What are we doing to reach our goals?

The Why, What, and How of Data Modernization

With the Data Modernization Initiative, we’re taking a unified and strategic approach to solving public health’s challenges.

“We cannot solve our problems with the same thinking we used when we created them.”
Albert Einstein

  • We are not just patching individual problems but creating a broad foundation that can be built on.
  • We have listened to people within CDC and to our partners at every level of public health to find the initial steps that are the most urgent and will be the most achievable.
  • We have created a strategic implementation plan that outlines our next steps toward creating a modern, high-speed, networked public health infrastructure that will work for all diseases — and all people.
    • As we follow this strategy, our efforts will continue to align with the work of our public health and healthcare partners who have been critical in supporting, shaping, and executing DMI, as well as with key federal policies.
    • We have been using this strategy to guide our investments and will continue to use it as we implement the next phase of DMI.
  • Together, we are focused on the data, people, and policies we need to move the country forward.
    • Just as surveillance is about more than just outbreak response, DMI is about much more than just technology.

Modernization means reimagining what data can do — and what we can do with data.

  • It means creating a shared, common infrastructure to deliver high-quality, real-time information for public health decisions.
  • DMI is not just about “having data” but what the data are used for.
  • Whether that’s a clinician prescribing an antibiotic, or someone in public health looking at cases to decide where to allocate resources, public health data are used by all different kinds of people in all kinds of different ways.
  • Our central mission with DMI is to move data when and here it’s needed to support public health decisions.
  • We need to have every system talking to each other in real time — from local communities, to states, to national and global networks — to stay ahead of whatever comes next.
    • The data we use to protect public health come from many different sources and travel through a multitude of systems from the local to the federal level and back again.
    • What’s really notable here, and what distinguishes DMI from business as usual, is that we’re not so much changing the “what” of this data flow, we’re focused on the “how.”
    • DMI is finding new ways to automate and connect this data flow at every step of the way.
  • We know it’s not enough to simply connect the pipes, we have to create a robust infrastructure that helps the data flow across our ecosystem. For example:
    • We’re working closely with partners to develop a “north star” data architecture that offers flexible but standardized ways for our STLT partners to get connected.
    • We developed an enterprise solution for data, analytics. and visualization that is already being tapped into by many CDC programs to help with all kinds of different needs and has allowed them to reuse instead of build from scratch, saving considerable time and costs.

Modernization is about people. When we look at this future state we want to get to, we know we’re not going there alone.

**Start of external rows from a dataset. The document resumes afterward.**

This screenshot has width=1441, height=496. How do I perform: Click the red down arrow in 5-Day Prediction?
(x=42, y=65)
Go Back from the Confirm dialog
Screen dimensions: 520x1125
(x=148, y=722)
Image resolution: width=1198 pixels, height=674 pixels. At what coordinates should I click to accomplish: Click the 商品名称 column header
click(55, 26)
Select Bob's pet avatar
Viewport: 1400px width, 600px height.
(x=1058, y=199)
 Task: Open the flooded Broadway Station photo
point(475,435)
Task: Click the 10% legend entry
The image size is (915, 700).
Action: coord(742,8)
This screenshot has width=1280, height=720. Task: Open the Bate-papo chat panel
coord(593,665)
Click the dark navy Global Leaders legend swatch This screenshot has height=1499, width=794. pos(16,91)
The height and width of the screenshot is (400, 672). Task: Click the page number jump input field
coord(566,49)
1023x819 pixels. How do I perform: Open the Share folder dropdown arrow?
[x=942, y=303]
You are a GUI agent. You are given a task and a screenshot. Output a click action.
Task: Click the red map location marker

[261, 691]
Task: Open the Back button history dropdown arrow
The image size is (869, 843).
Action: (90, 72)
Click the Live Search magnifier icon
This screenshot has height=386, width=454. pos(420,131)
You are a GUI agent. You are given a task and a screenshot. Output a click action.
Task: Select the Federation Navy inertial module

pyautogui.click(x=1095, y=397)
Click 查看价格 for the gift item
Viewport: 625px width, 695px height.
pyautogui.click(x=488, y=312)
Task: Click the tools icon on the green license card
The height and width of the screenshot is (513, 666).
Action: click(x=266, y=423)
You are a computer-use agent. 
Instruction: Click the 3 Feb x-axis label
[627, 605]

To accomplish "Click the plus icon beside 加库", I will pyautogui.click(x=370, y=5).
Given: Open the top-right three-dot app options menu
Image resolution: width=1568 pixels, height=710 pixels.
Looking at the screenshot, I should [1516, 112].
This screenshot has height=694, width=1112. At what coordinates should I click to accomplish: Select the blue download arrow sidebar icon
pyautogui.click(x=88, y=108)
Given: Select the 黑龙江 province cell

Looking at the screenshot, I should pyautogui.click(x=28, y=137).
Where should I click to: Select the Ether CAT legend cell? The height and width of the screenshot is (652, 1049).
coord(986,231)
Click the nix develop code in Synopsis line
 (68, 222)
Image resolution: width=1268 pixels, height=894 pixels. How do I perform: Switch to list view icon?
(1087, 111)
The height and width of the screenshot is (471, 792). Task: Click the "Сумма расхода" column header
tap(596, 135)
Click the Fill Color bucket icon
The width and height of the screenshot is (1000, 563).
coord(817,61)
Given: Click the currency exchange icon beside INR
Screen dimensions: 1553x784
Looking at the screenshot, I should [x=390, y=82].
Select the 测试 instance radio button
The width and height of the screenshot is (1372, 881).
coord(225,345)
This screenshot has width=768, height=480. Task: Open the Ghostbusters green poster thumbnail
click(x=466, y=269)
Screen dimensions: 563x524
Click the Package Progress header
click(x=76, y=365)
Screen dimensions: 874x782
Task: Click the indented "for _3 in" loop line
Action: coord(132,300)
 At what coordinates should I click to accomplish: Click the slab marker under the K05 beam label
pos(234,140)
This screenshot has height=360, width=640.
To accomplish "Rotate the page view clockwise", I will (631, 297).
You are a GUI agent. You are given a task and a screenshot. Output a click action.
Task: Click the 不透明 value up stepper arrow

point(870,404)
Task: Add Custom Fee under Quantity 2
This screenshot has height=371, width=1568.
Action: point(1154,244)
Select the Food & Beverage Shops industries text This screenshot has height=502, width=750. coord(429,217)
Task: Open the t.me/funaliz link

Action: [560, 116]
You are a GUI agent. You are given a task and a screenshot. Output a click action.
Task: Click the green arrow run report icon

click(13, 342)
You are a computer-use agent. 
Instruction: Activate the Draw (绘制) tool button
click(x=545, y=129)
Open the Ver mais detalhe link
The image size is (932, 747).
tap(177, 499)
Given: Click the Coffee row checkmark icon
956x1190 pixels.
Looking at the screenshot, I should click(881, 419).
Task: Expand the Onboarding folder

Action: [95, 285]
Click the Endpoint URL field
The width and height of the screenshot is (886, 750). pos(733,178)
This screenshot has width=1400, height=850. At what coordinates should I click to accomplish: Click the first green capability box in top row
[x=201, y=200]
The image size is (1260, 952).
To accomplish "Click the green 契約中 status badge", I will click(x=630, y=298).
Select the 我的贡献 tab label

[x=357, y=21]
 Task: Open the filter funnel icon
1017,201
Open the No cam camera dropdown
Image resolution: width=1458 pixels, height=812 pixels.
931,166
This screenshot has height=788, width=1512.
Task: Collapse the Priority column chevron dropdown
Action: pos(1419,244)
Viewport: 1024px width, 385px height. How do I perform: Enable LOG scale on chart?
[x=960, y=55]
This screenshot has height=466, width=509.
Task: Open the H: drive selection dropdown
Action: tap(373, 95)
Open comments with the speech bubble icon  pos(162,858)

  • As the proverb says: “If you want to go far, go together,” and we recognize that everything we do has a ripple effect across all of public health.
  • DMI is focused on creating and strengthening connection points with our partners, giving our workforce the support that’s needed to modernize and gain better insights from the data, and helping people we serve make timelier and better decisions for health.
  • Maybe the biggest difference in today’s DMI efforts is the commitment as a community that we have around this effort toward shared success.
    • Partners from across public health, research, academia, private industry, and this community have been with us every step of the way.
    • Through DMI, we’re working closely with CDC Foundation toward better mechanisms to strengthen public-private partnerships.
    • We’ve also formed a DMI Partner Consortium, which just launched in March 2022, to bring input and ideas to key activities.
  • Within CDC’s walls, we’re connecting people in new ways.
    • For example, we’ve created cross-cutting implementation teams that reach across our centers and programs to find shared solutions to shared problems.
    • And we’ve already begun using these diverse teams to unlock the answers to large public health challenges and to lay out specific objectives for DMI.

Modernization relies on getting data where it needs to go to protect health. We need to ensure the right policies, authorities, data use agreements, and relationships are in place to support modern data exchange.

  • For example, promoting adoption of specific standards, like FHIR® standards, can drive change at a massive level.
  • We’re also exploring how the Trusted Exchange Framework and Common Agreement, or TEFCA, can support data exchange.
  • A big next step for modernization is working with our partners to make data available across all of public health at the same time and in the same ways, whether an emergency is happening or not.